Omegna, vivace cittadina a nord, patria della casa di design Alessi e luogo natale di Gianni Rodari, il grande autore per l’infanzia. Il suo lungolago è animato da eventi e mercati, e in estate diventa centro di concerti e manifestazioni.
SENTIERI E PAESAGGI
Il Cusio è un territorio da vivere a piedi o in bicicletta.
Molti percorsi si snodano tra boschi, colline e punti panoramici:
Il “Giro del Lago d’Orta”, un itinerario di circa 40 km per escursionisti esperti.
Sentieri più brevi collegano Orta con Miasino, Ameno e Pella, tra cascine, vigne e scorci da pittura impressionista.
Per chi ama pedalare, esistono tratti perfetti per bici gravel o e-bike, immersi nel verde e lontani dal traffico.
SAPORI E TRADIZIONI
La cucina cusiana è un intreccio tra tradizione piemontese e profumi di lago.
Nei ristoranti e nelle osterie puoi gustare:
Risotto al pesce persico,
Tapulone (carne d’asino sminuzzata, tipica di Borgomanero),
Formaggi d’alpeggio delle valli vicine,
Dolci di nocciola e vini del Novarese come il Nebbiolo, il Vespolina e il Boca DOC.
L’autunno è la stagione delle sagre: funghi, castagne, tartufi e vini riempiono i paesi di aromi e musica.
QUANDO VISITARLO
Ogni stagione regala un volto diverso:
Primavera: il lago fiorisce, i riflessi sono puri, e i sentieri profumano di magnolia e tiglio.
Estate: vita da lago, barche, nuotate, gelati e tramonti dorati.
Autunno: la luce diventa dorata e i boschi si tingono d’ambra.

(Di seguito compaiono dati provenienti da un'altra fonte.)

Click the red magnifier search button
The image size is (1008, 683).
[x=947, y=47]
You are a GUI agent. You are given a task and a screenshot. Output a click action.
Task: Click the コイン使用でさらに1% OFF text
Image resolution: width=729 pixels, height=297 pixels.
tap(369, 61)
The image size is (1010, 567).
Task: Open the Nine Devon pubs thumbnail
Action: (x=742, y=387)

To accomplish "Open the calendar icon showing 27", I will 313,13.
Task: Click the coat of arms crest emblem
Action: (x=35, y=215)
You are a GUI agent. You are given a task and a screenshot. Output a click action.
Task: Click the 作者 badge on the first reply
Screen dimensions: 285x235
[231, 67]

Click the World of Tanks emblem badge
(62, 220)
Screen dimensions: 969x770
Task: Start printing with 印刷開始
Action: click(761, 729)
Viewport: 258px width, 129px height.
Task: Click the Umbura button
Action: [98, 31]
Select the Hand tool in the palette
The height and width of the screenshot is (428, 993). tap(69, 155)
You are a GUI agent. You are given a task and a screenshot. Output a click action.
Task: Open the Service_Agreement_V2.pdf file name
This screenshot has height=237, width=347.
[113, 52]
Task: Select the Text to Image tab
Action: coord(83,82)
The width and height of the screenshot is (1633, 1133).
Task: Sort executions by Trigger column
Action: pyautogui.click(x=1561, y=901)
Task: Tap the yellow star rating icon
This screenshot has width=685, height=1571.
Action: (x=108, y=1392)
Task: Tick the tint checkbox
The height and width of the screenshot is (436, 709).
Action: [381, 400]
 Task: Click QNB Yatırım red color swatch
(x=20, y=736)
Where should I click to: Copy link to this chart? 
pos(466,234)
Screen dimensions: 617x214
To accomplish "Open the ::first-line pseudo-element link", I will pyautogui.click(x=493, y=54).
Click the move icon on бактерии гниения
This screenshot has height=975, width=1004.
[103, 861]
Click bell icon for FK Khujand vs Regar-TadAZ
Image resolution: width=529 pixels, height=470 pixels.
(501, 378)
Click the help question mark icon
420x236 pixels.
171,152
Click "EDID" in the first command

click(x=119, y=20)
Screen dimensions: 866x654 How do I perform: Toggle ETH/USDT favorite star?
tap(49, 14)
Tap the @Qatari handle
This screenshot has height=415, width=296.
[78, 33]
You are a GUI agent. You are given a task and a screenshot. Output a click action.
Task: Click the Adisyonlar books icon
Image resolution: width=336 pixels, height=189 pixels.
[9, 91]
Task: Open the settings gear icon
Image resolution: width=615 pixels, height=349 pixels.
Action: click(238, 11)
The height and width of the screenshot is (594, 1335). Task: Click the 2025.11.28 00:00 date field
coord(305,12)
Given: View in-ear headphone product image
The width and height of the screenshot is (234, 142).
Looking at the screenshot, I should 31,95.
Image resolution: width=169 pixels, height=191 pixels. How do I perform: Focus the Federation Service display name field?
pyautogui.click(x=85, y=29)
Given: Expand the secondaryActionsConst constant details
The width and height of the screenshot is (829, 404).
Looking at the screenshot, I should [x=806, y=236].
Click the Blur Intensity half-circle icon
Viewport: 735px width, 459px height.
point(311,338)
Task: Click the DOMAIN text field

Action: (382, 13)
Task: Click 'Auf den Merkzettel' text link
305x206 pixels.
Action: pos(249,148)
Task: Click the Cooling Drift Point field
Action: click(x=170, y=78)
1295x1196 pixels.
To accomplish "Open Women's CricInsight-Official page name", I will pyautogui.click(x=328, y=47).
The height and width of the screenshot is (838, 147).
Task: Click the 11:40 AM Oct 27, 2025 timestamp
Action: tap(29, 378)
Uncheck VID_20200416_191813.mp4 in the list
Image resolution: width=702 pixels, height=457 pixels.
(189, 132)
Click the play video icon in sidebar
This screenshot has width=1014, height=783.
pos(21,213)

Inverno: regna il silenzio, e i borghi si illuminano di luci natalizie, tra mercatini e presepi sull’acqua.
VEDUTE E PANORAMI
Chi desidera una vista d’insieme può salire al Mottarone, la montagna che divide il Lago d’Orta dal Lago Maggiore.
Dalla vetta si apre un panorama spettacolare su sette laghi e sulle cime del Monte Rosa.
In giornate limpide, lo sguardo spazia fino alle Alpi Svizzere.
EVENTI E VITA CULTURALE
Il Cusio è anche cultura.
Ogni anno Orta ospita concerti, festival d’arte, mostre fotografiche e il Festival di Musica Antica.
A Omegna, l’estate è scandita dai fuochi d’artificio sul lago, dalle feste sul lungolago e dalle celebrazioni dedicate a Gianni Rodari, con laboratori per bambini e spettacoli teatrali.
COME ARRIVARE
In auto: da Milano si raggiunge in circa 90 minuti (A8–A26 uscita Borgomanero o Gravellona Toce).
In treno: linea Novara–Domodossola, fermata Orta-Miasino.
In aereo: aeroporto più vicino è Milano Malpensa, collegato con navette e treni.
Muoversi tra i borghi è semplice: piccoli battelli collegano le sponde, mentre chi ama camminare può seguire i sentieri panoramici che uniscono i paesi.
L’ESSENZA DEL CUSIO
Il Cusio non è solo un luogo da visitare: è un’esperienza di pace.
È il rumore dei remi nell’acqua, il profumo del legno antico, il suono delle campane al tramonto.
È un lago che riflette non solo il cielo, ma anche la parte più quieta di chi vi si specchia.